Similarly, while our use of epipolar attention is straightforward, it serves as a proof of concept to validate our broader motivation and findings. We hope this clarifies the value of our contributions.
About core contribution in technical/implementation part
We acknowledge that the register token is a relatively minor addition and could, as you suggested, be replaced with a less efficient full attention approach. Its primary purpose is indeed as a safeguard to ensure model stability and prevent NaN issues. The main contribution in this part is that we raise reasearchers' attention on situations of no epipolar lines, due to the common large movement and pure rotation in the practical application of camera-controlled image-to-video. This is different from 3D generation where object is centered, background is uniformly black/gray/white, scene is static, and camera is rotation around. In addition, epipolar attention, implemented via attention masks of memory-efficient attention, is actually more efficient in practice, despite large theoretical complexity.
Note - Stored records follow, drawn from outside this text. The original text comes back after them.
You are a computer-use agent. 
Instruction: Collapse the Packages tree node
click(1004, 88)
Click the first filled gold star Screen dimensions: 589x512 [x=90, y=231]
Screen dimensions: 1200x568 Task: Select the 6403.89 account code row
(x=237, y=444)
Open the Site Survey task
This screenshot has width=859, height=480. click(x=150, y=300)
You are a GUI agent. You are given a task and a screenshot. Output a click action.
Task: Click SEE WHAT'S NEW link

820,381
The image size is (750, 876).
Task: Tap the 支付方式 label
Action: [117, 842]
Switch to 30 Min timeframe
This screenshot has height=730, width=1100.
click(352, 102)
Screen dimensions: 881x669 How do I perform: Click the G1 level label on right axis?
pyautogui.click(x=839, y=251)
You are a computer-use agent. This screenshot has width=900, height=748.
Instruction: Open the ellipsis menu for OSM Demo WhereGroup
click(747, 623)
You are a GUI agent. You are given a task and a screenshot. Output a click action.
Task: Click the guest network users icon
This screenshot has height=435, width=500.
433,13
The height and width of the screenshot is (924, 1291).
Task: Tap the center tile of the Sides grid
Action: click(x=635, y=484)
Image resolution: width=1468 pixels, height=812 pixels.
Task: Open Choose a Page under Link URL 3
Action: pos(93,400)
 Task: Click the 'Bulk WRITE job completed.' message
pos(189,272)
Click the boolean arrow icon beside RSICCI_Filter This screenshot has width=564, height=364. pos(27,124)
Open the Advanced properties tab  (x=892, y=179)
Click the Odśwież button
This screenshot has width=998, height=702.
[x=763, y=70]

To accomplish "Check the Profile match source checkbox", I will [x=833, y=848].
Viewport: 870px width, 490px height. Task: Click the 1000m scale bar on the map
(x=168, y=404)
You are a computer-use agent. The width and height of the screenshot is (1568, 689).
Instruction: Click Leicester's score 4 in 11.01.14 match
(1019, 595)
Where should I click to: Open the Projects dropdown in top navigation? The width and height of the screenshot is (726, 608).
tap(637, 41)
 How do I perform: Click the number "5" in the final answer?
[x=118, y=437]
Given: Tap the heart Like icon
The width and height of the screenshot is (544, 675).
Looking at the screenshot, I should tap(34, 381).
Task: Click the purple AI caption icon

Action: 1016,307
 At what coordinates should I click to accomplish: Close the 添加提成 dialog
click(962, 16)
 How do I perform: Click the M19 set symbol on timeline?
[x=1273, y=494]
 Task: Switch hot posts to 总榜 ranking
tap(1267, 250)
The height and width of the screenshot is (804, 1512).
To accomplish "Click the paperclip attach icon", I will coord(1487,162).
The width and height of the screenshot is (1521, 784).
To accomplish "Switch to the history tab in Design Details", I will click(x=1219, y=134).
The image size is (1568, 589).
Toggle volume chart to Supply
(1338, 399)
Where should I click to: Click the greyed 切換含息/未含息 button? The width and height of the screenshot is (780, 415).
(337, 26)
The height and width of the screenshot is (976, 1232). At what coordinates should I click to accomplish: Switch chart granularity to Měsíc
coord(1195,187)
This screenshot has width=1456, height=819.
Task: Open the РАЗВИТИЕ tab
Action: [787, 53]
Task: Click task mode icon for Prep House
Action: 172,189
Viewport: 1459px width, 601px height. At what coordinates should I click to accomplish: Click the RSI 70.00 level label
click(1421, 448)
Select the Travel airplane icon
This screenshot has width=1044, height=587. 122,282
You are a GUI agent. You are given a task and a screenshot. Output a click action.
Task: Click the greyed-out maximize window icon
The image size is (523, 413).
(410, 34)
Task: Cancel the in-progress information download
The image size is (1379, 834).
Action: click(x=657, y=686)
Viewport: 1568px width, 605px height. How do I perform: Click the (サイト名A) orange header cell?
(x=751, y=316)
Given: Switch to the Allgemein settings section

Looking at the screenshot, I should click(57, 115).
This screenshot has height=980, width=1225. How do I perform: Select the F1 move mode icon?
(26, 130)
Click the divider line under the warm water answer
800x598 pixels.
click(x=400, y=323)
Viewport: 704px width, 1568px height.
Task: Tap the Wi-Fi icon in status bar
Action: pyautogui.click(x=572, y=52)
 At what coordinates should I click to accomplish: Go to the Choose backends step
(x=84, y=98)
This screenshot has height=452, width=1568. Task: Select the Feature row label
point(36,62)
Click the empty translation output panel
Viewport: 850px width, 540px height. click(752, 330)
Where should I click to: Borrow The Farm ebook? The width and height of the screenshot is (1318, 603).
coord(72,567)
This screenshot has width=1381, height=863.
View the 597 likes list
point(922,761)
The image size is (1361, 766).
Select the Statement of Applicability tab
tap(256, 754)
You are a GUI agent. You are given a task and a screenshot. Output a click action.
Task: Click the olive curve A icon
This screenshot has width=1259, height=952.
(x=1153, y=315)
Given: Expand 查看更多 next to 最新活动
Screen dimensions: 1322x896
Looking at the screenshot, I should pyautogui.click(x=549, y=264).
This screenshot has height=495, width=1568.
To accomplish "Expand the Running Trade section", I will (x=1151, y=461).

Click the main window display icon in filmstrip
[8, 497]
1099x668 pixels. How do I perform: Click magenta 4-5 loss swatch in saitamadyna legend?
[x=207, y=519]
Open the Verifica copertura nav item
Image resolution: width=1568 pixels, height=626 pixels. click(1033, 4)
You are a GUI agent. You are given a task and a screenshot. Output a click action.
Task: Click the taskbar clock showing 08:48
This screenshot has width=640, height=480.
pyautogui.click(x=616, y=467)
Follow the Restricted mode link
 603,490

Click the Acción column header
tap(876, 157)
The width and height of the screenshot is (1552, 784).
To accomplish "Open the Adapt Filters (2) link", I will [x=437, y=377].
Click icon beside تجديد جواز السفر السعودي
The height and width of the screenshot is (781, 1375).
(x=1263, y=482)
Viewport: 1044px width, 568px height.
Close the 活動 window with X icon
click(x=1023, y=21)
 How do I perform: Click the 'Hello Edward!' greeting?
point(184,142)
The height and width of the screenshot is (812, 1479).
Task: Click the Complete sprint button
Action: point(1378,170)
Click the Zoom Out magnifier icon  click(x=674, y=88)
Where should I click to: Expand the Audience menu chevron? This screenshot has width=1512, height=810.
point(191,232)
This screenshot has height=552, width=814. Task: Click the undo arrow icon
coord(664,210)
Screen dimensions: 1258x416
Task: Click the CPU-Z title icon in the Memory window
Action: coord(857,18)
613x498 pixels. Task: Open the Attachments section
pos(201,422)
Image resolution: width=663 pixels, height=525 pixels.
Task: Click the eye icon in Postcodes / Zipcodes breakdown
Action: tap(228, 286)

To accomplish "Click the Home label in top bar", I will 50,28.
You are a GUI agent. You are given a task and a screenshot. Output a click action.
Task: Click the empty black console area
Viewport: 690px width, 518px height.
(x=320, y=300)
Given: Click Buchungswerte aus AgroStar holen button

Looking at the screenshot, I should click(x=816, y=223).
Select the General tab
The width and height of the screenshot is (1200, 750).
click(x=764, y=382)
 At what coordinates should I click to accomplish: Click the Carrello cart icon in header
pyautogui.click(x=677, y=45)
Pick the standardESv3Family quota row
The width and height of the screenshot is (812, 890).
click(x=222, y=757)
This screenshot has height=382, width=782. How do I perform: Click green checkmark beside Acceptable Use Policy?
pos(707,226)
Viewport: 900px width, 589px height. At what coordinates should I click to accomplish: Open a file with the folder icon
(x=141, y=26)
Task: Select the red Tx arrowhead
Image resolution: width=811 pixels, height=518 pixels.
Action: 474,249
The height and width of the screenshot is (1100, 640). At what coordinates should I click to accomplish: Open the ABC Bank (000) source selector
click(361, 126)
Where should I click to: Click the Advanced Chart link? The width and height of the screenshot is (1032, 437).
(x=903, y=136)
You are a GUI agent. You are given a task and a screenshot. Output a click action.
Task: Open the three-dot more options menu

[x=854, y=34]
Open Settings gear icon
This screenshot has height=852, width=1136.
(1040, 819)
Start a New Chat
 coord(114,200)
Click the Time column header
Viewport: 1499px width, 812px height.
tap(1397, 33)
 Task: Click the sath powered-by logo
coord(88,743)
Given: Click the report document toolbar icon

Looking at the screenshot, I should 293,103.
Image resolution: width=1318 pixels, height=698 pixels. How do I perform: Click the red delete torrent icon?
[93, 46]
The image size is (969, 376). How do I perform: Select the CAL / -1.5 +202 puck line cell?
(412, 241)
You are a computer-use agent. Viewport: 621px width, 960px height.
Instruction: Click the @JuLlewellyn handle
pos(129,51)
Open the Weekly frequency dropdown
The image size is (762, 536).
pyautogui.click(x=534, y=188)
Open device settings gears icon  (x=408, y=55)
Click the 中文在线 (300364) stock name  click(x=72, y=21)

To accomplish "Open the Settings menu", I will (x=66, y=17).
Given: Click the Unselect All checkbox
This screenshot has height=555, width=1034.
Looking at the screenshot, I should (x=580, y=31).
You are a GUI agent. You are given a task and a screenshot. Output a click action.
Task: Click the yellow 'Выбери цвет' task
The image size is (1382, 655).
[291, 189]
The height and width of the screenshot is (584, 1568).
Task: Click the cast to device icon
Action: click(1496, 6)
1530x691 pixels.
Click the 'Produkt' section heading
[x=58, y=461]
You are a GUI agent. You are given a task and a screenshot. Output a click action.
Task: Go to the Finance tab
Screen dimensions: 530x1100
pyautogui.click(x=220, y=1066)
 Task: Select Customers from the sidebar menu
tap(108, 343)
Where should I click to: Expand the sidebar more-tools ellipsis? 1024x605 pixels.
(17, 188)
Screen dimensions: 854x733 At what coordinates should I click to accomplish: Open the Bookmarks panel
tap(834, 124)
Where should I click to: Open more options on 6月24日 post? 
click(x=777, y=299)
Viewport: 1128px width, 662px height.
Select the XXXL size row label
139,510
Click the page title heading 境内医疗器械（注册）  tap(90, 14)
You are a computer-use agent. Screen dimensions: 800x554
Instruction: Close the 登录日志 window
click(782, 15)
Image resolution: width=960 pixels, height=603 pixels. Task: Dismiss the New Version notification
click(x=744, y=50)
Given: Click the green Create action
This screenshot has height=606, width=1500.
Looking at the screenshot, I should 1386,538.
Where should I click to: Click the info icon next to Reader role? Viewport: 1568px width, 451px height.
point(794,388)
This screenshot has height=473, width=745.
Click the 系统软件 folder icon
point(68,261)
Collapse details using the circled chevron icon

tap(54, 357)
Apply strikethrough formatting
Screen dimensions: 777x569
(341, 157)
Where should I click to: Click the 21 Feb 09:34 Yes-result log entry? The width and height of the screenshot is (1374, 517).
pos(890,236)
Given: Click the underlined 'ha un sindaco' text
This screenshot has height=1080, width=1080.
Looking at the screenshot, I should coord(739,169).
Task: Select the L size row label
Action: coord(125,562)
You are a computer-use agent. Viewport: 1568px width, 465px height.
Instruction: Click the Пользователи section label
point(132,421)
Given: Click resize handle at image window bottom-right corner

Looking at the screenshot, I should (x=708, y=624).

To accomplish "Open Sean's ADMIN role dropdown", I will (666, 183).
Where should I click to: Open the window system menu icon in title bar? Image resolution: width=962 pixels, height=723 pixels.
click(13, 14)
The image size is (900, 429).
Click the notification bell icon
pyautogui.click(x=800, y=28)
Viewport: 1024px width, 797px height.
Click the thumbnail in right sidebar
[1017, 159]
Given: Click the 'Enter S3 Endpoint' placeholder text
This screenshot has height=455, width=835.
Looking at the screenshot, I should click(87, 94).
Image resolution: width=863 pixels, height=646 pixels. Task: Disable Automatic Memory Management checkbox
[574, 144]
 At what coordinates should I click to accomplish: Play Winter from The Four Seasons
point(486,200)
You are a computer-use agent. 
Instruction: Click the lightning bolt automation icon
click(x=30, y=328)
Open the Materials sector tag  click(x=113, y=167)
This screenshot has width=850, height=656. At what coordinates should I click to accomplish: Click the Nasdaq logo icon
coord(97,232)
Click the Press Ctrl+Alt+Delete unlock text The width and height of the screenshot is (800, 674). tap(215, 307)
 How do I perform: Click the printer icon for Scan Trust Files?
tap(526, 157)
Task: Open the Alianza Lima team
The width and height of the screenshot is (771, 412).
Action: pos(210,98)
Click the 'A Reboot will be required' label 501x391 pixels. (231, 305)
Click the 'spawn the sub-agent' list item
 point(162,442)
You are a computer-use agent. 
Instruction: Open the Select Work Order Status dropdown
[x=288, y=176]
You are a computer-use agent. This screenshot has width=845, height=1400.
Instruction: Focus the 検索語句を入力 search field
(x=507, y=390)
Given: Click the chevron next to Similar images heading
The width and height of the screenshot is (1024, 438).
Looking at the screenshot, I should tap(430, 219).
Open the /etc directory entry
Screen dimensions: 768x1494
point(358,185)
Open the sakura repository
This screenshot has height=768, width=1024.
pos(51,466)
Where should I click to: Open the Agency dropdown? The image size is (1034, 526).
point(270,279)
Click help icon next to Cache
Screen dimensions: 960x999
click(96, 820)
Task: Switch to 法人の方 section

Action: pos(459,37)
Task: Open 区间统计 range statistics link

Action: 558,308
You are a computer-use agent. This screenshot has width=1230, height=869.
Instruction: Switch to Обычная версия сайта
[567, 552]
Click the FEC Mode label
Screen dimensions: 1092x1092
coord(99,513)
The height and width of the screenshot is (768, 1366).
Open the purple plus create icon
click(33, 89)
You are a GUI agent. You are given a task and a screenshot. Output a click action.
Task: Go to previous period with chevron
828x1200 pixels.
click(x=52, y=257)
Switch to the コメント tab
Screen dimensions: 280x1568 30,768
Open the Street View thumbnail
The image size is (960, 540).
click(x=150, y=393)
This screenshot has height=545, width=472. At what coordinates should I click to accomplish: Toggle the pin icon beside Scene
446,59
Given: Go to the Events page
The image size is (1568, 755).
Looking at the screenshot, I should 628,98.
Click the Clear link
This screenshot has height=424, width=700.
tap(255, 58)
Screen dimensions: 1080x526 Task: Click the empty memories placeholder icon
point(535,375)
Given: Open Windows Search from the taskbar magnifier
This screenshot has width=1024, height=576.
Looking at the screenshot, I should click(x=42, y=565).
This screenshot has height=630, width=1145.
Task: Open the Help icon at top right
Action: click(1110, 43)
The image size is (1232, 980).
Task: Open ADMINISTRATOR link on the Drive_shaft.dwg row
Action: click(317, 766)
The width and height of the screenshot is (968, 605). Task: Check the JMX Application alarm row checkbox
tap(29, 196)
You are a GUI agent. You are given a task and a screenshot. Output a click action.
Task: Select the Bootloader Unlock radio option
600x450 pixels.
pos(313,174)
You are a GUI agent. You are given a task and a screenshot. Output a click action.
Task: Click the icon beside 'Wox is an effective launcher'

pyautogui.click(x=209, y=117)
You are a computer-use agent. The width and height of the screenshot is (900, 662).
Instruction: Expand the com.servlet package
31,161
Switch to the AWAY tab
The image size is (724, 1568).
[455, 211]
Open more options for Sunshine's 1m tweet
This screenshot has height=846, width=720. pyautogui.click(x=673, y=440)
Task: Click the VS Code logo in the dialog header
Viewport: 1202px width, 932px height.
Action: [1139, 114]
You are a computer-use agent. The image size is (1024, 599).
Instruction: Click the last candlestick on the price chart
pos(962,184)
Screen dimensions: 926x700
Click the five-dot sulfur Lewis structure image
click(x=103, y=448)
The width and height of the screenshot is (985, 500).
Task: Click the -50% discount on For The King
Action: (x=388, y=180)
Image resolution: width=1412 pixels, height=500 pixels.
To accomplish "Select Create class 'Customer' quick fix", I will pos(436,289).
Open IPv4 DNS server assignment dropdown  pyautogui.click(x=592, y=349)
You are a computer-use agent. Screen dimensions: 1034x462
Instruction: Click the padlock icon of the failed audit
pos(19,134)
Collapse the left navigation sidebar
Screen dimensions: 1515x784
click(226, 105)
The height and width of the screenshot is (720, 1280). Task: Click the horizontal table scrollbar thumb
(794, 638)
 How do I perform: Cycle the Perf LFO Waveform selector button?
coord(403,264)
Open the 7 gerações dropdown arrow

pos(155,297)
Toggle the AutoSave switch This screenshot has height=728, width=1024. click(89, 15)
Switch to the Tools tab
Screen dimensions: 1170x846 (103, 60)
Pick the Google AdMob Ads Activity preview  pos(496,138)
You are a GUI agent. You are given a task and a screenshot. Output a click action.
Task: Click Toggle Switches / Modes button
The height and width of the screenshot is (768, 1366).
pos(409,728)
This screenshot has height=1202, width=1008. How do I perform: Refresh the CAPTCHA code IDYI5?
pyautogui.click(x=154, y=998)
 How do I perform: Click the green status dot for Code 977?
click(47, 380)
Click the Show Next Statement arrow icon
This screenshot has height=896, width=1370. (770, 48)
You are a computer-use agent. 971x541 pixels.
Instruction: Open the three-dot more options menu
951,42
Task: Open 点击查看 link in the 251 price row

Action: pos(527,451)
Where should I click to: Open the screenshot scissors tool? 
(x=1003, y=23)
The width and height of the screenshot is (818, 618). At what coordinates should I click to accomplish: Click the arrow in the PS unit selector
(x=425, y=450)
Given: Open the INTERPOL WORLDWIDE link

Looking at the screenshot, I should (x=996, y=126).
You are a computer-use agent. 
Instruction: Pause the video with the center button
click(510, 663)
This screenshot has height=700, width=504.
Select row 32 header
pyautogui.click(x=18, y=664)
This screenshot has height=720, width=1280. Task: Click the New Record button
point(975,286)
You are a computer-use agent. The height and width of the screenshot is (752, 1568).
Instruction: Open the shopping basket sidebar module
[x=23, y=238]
Our most significant technical contribution lies in proposing epipolar attention across all frames, which focuses on modeling noisy cross-frame interactions. As you noted, this may be one of the first implementations of this approach, although we refrain from claiming to be the very first since there are a few works that also apply attention across all frames. However, these prior works may not explicitly show the design principles underlying their approach. In contrast, our method is firmly rooted in the concept of noisy cross-frame interactions, providing a clear rationale for applying epipolar attention to all frames and setting our work apart from existing methods.
I am indeed not willing to only over-emphasize the performance improvement over sota methods (CameraCtrl), despite 32.96%, 25.64%, 20.77% improvement in RotErr, CamMC, TranErr without decrease in FVD and 17.08%, 6.61%, 9.00% improvment over CamCo-like methods (arxiv). Sharing novel insights with community remains my best wishes and we really need your support now.
We hope that our response has clarified our contributions and the unique perspective our work brings to the field. If you have any further concerns or questions, please do not hesitate to reach out. We look forward to your response and will remain available to address any additional feedback.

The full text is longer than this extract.